- DO THIS -
Output every line of the material below as a Markdown table with two columns, Row and Line. Number each row and omit blank lines.

Excerpt from a dataset
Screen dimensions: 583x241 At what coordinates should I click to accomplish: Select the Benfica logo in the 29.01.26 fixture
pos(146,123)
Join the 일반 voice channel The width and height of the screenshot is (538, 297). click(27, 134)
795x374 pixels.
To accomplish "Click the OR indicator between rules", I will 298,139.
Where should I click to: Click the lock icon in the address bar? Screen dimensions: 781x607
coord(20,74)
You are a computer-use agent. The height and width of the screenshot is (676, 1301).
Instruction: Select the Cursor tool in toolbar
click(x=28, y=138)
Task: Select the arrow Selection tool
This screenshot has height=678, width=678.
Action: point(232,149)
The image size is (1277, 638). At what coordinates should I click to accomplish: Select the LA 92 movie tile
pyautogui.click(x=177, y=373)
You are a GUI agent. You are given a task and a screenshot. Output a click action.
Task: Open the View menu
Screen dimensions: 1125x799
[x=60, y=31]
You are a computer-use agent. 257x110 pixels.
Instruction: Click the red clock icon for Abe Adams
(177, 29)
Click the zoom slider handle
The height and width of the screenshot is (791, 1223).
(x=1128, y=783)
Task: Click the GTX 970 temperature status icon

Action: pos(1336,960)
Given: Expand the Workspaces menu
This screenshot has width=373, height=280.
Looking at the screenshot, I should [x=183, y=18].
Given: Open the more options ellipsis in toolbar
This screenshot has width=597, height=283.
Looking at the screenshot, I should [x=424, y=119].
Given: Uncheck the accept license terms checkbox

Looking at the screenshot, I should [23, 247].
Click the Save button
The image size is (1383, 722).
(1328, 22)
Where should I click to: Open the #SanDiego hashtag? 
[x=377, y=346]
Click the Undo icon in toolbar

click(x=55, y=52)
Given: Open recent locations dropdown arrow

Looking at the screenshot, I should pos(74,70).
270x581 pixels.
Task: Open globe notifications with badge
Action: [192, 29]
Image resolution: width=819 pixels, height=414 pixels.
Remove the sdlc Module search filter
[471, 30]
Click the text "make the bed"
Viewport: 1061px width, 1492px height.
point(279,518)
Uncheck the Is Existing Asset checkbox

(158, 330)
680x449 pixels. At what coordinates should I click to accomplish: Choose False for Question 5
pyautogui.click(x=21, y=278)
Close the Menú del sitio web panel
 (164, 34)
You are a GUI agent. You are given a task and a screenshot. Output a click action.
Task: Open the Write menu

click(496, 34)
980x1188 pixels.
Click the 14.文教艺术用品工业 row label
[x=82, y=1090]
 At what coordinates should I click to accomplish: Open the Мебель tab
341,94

- SOLUTION FOR THIS TASK -
| Row | Line |
|---|---|
| 1 | Screen dimensions: 583x241 At what coordinates should I click to accomplish: Select the Benfica logo in the 29.01.26 fixture |
| 2 | pos(146,123) |
| 3 | Join the 일반 voice channel The width and height of the screenshot is (538, 297). click(27, 134) |
| 4 | 795x374 pixels. |
| 5 | To accomplish "Click the OR indicator between rules", I will 298,139. |
| 6 | Where should I click to: Click the lock icon in the address bar? Screen dimensions: 781x607 |
| 7 | coord(20,74) |
| 8 | You are a computer-use agent. The height and width of the screenshot is (676, 1301). |
| 9 | Instruction: Select the Cursor tool in toolbar |
| 10 | click(x=28, y=138) |
| 11 | Task: Select the arrow Selection tool |
| 12 | This screenshot has height=678, width=678. |
| 13 | Action: point(232,149) |
| 14 | The image size is (1277, 638). At what coordinates should I click to accomplish: Select the LA 92 movie tile |
| 15 | pyautogui.click(x=177, y=373) |
| 16 | You are a GUI agent. You are given a task and a screenshot. Output a click action. |
| 17 | Task: Open the View menu |
| 18 | Screen dimensions: 1125x799 |
| 19 | [x=60, y=31] |
| 20 | You are a computer-use agent. 257x110 pixels. |
| 21 | Instruction: Click the red clock icon for Abe Adams |
| 22 | (177, 29) |
| 23 | Click the zoom slider handle |
| 24 | The height and width of the screenshot is (791, 1223). |
| 25 | (x=1128, y=783) |
| 26 | Task: Click the GTX 970 temperature status icon |
| 27 | Action: pos(1336,960) |
| 28 | Given: Expand the Workspaces menu |
| 29 | This screenshot has width=373, height=280. |
| 30 | Looking at the screenshot, I should [x=183, y=18]. |
| 31 | Given: Open the more options ellipsis in toolbar |
| 32 | This screenshot has width=597, height=283. |
| 33 | Looking at the screenshot, I should [x=424, y=119]. |
| 34 | Given: Uncheck the accept license terms checkbox |
| 35 | Looking at the screenshot, I should [23, 247]. |
| 36 | Click the Save button |
| 37 | The image size is (1383, 722). |
| 38 | (1328, 22) |
| 39 | Where should I click to: Open the #SanDiego hashtag?  |
| 40 | [x=377, y=346] |
| 41 | Click the Undo icon in toolbar |
| 42 | click(x=55, y=52) |
| 43 | Given: Open recent locations dropdown arrow |
| 44 | Looking at the screenshot, I should pos(74,70). |
| 45 | 270x581 pixels. |
| 46 | Task: Open globe notifications with badge |
| 47 | Action: [192, 29] |
| 48 | Image resolution: width=819 pixels, height=414 pixels. |
| 49 | Remove the sdlc Module search filter |
| 50 | [471, 30] |
| 51 | Click the text "make the bed" |
| 52 | Viewport: 1061px width, 1492px height. |
| 53 | point(279,518) |
| 54 | Uncheck the Is Existing Asset checkbox |
| 55 | (158, 330) |
| 56 | 680x449 pixels. At what coordinates should I click to accomplish: Choose False for Question 5 |
| 57 | pyautogui.click(x=21, y=278) |
| 58 | Close the Menú del sitio web panel |
| 59 |  (164, 34) |
| 60 | You are a GUI agent. You are given a task and a screenshot. Output a click action. |
| 61 | Task: Open the Write menu |
| 62 | click(496, 34) |
| 63 | 980x1188 pixels. |
| 64 | Click the 14.文教艺术用品工业 row label |
| 65 | [x=82, y=1090] |
| 66 |  At what coordinates should I click to accomplish: Open the Мебель tab |
| 67 | 341,94 |